2018 Conference Presentation

Demand measurement and projection United Kingdom

11 September 2018

Further structural validation of the Long-Term Conditions Questionnaire (LTCQ): formation of the Rasch 8-item LTCQ short-form (LTCQ-8)

Laurie Batchelder, University of Kent, United Kingdom

Diane Fox, PSSRU, University of Kent
Caroline Potter, Nuffield Department of Population Health, University of Oxford
Ray Fitzpatrick, Nuffield Department of Population Health, University of Oxford
Julien Forder, PSSRU, University of Kent
Karen Jones, PSSRU, University of Kent
Michele Peters, Nuffield Department of Population Health, University of Oxford

Abstract

Objectives: The aim was to evaluate the structural validity of the 20-item Long-Term Conditions Questionnaire (LTCQ-20) and to form a short scale using Rasch analysis.
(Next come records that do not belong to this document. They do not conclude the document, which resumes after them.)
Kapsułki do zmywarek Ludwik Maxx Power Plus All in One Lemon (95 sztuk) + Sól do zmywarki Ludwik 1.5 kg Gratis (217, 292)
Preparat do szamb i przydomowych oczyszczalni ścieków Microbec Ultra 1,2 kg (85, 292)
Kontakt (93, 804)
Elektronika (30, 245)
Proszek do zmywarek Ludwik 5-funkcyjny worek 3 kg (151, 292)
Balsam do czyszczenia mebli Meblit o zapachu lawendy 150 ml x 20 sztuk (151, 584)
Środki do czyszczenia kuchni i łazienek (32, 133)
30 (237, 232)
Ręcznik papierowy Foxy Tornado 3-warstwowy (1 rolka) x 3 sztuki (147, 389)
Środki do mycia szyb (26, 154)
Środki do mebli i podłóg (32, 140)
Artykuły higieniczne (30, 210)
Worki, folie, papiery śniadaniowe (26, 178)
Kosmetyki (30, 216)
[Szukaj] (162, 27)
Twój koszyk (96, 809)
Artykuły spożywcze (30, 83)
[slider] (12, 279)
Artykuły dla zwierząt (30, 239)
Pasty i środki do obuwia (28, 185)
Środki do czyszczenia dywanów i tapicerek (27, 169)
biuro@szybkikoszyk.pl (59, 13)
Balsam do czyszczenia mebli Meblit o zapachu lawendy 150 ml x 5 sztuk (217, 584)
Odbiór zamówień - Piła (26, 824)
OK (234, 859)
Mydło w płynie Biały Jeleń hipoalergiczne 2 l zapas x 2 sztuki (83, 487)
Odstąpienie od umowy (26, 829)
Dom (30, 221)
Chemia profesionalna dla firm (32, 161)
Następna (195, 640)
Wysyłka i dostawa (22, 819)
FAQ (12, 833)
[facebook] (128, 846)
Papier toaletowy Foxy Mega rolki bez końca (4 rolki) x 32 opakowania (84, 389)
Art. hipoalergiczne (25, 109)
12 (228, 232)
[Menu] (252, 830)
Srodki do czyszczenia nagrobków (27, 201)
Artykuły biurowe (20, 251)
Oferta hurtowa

Methods: Data were collected from a sample of 1,211 participants with LTCs. Identified participants were invited on the basis of having at least one LTC through either local authorities for a social care cohort (N=294) or primary care practices for a health care cohort (N=917). Participants were mailed survey 1, including the LTCQ, demographic questions, a comorbidities measure, and some validated outcome measures. Respondents were invited to complete a follow-up survey including the LTCQ for assessment of reproducibility. WINSTEPS 3.92.0 software was used for Rasch analysis.
Results: The main assumptions of the Rasch model from the LTCQ-20 were fulfilled, although infit and outfit indices indicated some items showed slight misfit. Misfitted items, items that did not have a preceding set or showed local dependence were removed after iterative analyses, and the LTCQ-8 was formed. The Rasch model for the LTCQ-8 explained 64% variance and a reliability estimate greater than 0.80. Several items in the LTCQ-20 showed differential item function in relation to the number of reported LTCs, age and cohort, but there were fewer in the LTCQ-8. The LTCQ-8 showed excellent test-retest reliability (ICC = 0.92, 95% CI). Spearman’s rho correlations between the LTCQ-20 and the LTCQ-8 were strong across the total sample and various subgroups. Correlations between the LTCQ-8 and all reference measures were moderate to strong, and comparable to correlations found between the LTCQ-20 and these measures.

Conclusion: The LTCQ-20 measures a unidimensional construct, and it is therefore acceptable to use a summed total score. The LTCQ-8 also met the assumption of unidimensionality and had comparable test re-test reliability and construct validity with the LTCQ-20. Additional validation is required in an independent sample.